Re your second suggestion: I agree completely and will revise that part of the guideline accordingly. In my mind this connects to a strategy for applied research that I often recommend: selecting positive exceptions / instances of success as the subjects of case studies, especially when the reasons for failure are already well know. Coincidentally I've recently been involved in some cross-country research on Women's Collective Action (WCA) in agricultural markets in Africa in which we followed just this strategy when designing the qualitative component of the study (investigating apparent cases of success, so that we could draw lessons from the ways in which women engaged in different kinds of WCA had escaped the usual constraints and/or been able to secure greater economic and other benefits than other women smallholders). Moreover we've included personal stories of success in some of our write-ups of this research (currently in draft). Oxfam does this in a lot of its publications, and the guideline about Human Interest Stories should reflect this.

Last but not least, that's a great anecdote from Vietnam and the Harvard Business Review. As one of my colleagues quickly observed, it could actually illustrate a number of quite different things, and not just the value of investigating exceptional cases!

   

Comment by John McCreery on December 10, 2012 at 9:19am

An excellent set of materials, with wide applicability (anyone who wants to write persuasive prose). I wish they had been around when I was a student and, later, a novice copywriter. Just a couple of points that could use strengthening. First, start by asking yourself three key questions: Who am I writing to? What do I want them to do? Why will communicating your proposition to them achieve that goal? If you can answer these three questions in no more than a paragraph each, you are well on your way. The discipline of always asking them will make you a more persuasive writer.
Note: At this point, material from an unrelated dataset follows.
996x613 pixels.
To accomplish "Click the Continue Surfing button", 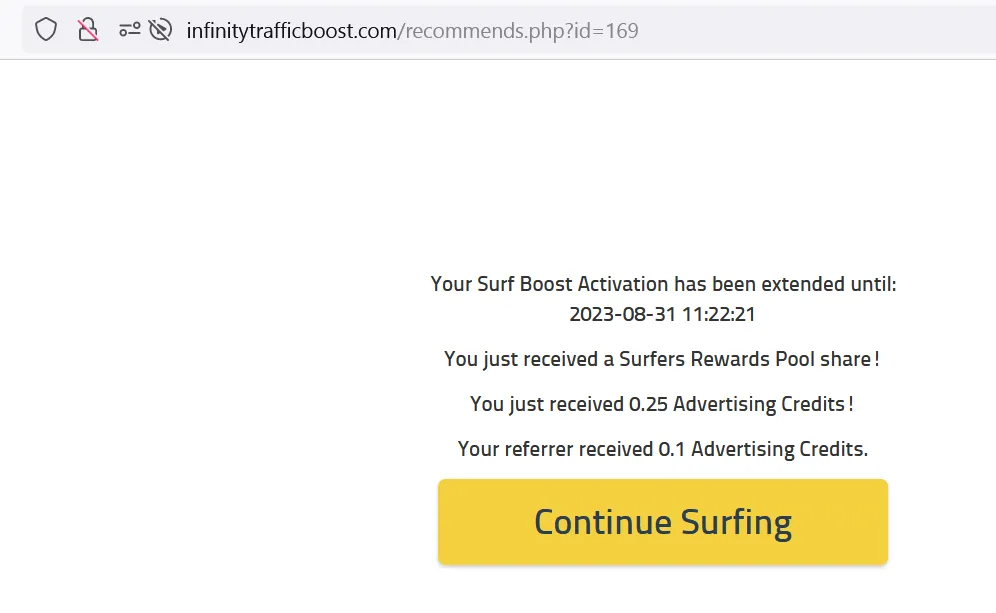I will click(x=662, y=522).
Second, yes, it is important to determine if a person is typical—but extraordinary, atypical people may have more important things to say. Yes, you have to be careful and consider bias and unintended consequence, but human interest stories, in particular, often benefit if the teller/protagonist is someone out of the ordinary.

I recall a piece I saw a few years back in Harvard Business Review. The place was Vietnam. The people running what turned out to be mainly unsuccessful programs to improve children's diet had noticed that, while many children remained malnourished, there were, in every village, some who seemed to be thriving, even though their mothers were no better off economically than other mothers in the village. Someone had the bright idea of finding out what these mothers were doing and promoting them as role models for the other mothers. In one, particularly vivid case, one mother had increased her children's protein and vitamin intake by harvesting snails and edible weeds from the village's rice paddies. The problem was that, when everyone starting doing the same, the snails became extinct. Then all the children were malnourished.